Issu d’un milieu de paysans béarnais d’une haute vallée pyrénéenne, la « vallée des miracles » de Lourdes et Bétharram, Basile a vécu son enfance et son adolescence dans une famille de paysans pauvres, sur une petite exploitation où l’élevage d’un petit troupeau de bovins voisinait avec des cultures vivrières pour l’autosubsistance. L’arrivée du maïs hybride américain a bouleversé ce mode de vie sans pouvoir déboucher sur une exploitation moderne productiviste faute de ressources suffisantes pour assurer la transition. Il décrit la vie de labeur de ses parents et son enfance besogneuse au sein de la ferme familiale ainsi que la vie sociale et culturelle dans cette vallée béarnaise où la religion catholique était omniprésente. Donc Basile n’a eu d’autre choix que d’utiliser l’ascenseur social scolaire pour s’extraire de ce milieu de paysans sans avenir, dont les stigmates l’ont handicapé lorsqu’il a été confronté à la société et à la culture bourgeoise urbaine, au sein de laquelle il a dû s’intégrer pour acquérir un statut d’étudiant puis de chercheur lui assurant un avenir. L’internat dès l’âge de 11 ans et les bourses lui ont permis à travers un collège professionnel, puis surtout l’école normale d’instituteur de Lescar, d’accéder à des études supérieures de géographie à l’université de Bordeaux. Bernard Charbonneaux, professeur d’histoire-géographie de cette école normale, l’un des précurseurs de l’écologie politique en France, éveilla son intérêt pour cette discipline et plus largement pour la recherche scientifique. Basile fut donc un produit de l’école laïque républicaine et du milieu des instituteurs auquel il adhéra dans sa jeunesse. De 1962 à 1968, ses années d’études à Bordeaux, dans cette ville-ports orientée vers l’Outre-Mer colonial par son histoire, l’ont fait accéder à l’âge adulte, en l’orientant tout naturellement vers la géographie tropicale, tout en lui ouvrant l’esprit aux politiques de gauche en cette période de décolonisation des pays du Tiers Monde, sur fond de mai 1968. Il échappa à l’enseignement dans le secondaire, auquel ses études le destinaient, en devenant élève chercheur à l’ORSTOM, où la géographie occupait une place de choix encadrée par des mandarins conservateurs.
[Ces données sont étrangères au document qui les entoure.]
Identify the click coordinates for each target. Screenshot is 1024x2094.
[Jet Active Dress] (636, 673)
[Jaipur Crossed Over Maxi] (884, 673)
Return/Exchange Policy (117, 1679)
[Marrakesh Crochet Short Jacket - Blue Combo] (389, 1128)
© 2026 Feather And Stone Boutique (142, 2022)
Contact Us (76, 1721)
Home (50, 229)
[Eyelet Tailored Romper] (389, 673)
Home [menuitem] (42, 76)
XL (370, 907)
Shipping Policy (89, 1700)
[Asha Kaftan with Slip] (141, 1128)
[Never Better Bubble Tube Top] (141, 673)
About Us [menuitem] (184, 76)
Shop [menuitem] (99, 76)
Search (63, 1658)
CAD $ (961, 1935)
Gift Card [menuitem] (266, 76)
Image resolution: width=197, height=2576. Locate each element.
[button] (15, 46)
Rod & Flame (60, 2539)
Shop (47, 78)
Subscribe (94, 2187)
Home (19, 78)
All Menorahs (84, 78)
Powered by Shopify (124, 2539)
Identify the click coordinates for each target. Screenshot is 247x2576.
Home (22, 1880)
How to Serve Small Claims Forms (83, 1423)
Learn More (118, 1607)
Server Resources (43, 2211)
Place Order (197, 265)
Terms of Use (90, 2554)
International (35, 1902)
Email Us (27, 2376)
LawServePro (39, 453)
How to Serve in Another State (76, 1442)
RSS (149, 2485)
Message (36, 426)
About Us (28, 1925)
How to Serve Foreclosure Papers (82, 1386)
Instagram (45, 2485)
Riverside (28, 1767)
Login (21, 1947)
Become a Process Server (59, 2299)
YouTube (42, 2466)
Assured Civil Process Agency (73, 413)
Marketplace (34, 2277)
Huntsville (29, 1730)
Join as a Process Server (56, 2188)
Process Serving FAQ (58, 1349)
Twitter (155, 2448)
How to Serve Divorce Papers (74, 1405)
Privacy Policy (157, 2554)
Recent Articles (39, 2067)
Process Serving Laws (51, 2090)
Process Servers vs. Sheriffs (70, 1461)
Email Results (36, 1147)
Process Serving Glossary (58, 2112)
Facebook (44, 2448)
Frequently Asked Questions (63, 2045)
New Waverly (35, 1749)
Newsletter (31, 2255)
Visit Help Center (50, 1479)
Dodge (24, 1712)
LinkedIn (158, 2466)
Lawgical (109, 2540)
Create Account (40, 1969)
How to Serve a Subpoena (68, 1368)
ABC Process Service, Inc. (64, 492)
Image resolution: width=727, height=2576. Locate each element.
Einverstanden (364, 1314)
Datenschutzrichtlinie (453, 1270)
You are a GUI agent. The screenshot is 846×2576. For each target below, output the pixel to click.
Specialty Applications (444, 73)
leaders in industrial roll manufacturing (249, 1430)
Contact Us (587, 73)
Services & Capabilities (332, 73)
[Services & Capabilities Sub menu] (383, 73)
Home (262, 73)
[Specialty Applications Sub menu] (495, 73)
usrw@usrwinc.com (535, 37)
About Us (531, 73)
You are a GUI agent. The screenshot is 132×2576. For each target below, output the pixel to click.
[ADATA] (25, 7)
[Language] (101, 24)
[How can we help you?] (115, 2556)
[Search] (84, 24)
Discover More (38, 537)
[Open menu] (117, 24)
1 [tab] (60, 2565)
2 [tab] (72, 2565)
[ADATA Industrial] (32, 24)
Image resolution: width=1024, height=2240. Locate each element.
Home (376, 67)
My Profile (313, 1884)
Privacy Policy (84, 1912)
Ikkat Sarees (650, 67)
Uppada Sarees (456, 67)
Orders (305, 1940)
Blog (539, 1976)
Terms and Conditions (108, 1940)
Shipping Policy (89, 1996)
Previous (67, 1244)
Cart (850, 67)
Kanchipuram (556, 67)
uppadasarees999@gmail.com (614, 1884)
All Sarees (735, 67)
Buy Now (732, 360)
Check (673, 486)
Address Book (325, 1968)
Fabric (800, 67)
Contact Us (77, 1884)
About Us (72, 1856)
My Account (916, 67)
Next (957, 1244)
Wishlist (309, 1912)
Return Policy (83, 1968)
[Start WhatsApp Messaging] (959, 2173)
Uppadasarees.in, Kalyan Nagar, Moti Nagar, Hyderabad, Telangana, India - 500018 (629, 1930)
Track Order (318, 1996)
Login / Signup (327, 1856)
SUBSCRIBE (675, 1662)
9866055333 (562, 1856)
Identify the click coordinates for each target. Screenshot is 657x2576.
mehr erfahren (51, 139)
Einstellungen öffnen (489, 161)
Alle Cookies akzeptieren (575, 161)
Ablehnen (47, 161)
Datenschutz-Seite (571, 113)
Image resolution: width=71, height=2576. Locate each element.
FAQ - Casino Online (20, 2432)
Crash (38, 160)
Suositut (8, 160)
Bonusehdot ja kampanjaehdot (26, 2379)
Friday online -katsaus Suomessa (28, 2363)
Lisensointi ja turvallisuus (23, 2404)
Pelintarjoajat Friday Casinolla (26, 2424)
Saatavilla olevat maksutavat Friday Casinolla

Chercheur de terrain à l’ORSTOM dans « la Françafrique » : géographie et développement

Il arriva en Afrique au moment des études de terroirs et de la géographie empirique collant au terrain prônée par les élèves de Pierre Gourou qui dirigeaient la recherche géographique africaine à l’ORSTOM. Les paysanneries pratiquant l’agriculture intensive en situation de refuge montagneux, la polyculture, l’association élevage et cultures avec arbres sélectionnés ou la riziculture irriguée de delta étaient érigées en modèles. Basile analyse le travail d’enquête sur le terrain sous ses aspects matériels et psychologiques, notamment la relation établie par le chercheur avec ses interlocuteurs. Il passe de ses terrains camerounais à ses terrains burkinabés, tout en montrant l’évolution des thématiques d’une recherche ni vraiment fondamentale ni vraiment appliquée, mais ayant pour finalité le « développement », qui orientait les travaux des chercheurs de l’ORSTOM entre les années 1960 et 1990. Il est ainsi passé des inventaires de l’époque coloniale et des débuts de la décolonisation à la maîtrise de la sécurité alimentaire puis aux effets d’une urbanisation galopante, aux risques et aléas d’écosystèmes fragilisés par l’action humaine. Le recueil de récits de vie de ses interlocuteurs africains ont été pour lui des moments privilégiés de ce travail d’enquêtes.

Basile décrit ensuite la vie artificielle et monotone des Blancs expatriés au Cameroun ou au Burkina Faso entre deux tournées sur le terrain. Dans les années 1970, c’étaient des périodes de 2 ans avec un retour en métropole de quelques mois ou années. Ce qui est frappant c’est l’impossibilité ou l’extrême rareté des relations amicales égalitaires avec des individus ou des familles africaines locales. Basile analyse la difficulté pour la vie de couple, et plus largement de famille, de ces expatriations périodiques qui, dans les années 1980, se sont réduites.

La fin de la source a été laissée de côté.